Rebecca has 20 years’ experience in the pharmaceutical industry, in Medical Affairs and Regulatory roles and leads the Early Access Program (EAP) Regulatory team. The team works very closely with the internal project team and Sponsor to provide the in-depth regulatory support that is essential for the set-up and management of an EAP.
Bionical Emas manages global EAPs on behalf of Sponsors, and as all countries have different and evolving regulations, rigorous regulatory surveillance and excellent information management are critical for efficient and informed decision-making. Working in such a diverse regulatory environment provides the team with a broad perspective and continually develops and challenges their strategic thinking skills, especially during the set-up of a program.
In many countries, the supply of an unlicensed medicine to a group of patients requires a Sponsor application to the relevant Competent Authority, typically including a protocol or treatment plan with defined eligibility criteria to standardise treatment in the specific group of patients. The EAP Regulatory Team regularly complete this activity on behalf of a Sponsor, preparing and submitting the dossier and conducting ongoing regulatory commitments.

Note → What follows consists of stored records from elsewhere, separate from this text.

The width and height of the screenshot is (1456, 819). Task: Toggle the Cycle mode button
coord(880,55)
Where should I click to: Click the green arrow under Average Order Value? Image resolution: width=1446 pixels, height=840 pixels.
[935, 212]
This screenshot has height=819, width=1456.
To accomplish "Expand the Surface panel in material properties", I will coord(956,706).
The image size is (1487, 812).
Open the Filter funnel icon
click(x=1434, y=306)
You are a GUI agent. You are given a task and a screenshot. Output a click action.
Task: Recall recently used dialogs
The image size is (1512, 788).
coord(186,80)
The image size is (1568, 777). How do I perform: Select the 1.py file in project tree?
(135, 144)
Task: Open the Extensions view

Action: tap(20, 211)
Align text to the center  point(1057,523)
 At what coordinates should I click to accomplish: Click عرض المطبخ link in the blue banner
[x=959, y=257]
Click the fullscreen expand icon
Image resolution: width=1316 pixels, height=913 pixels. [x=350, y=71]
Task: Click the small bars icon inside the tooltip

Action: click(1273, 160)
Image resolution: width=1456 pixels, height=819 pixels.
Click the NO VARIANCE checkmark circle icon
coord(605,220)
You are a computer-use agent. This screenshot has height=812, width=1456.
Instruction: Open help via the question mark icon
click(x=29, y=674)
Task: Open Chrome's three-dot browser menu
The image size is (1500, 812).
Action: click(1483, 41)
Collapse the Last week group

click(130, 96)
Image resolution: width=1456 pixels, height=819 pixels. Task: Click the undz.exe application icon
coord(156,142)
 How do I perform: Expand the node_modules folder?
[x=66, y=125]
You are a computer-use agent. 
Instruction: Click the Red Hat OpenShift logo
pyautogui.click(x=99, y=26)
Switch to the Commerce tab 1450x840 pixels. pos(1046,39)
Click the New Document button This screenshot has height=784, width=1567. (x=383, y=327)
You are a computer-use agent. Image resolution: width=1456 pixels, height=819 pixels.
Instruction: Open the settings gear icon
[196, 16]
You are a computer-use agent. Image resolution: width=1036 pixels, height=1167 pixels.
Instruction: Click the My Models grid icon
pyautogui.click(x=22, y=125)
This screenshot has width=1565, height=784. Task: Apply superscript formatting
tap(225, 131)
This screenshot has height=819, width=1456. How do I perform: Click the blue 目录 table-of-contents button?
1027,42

Ultimately, Rebecca and the team strive to use their regulatory knowledge and expertise to support the timely access to innovative medicines to patients with a high unmet medical need, ensuring compliance and patient safety.
Leading the EAP Regulatory team allows Rebecca to use her passion for health science and extensive pharmaceutical experience for the benefit of patients and finds involvement in a medicine’s journey to commercialisation, very rewarding.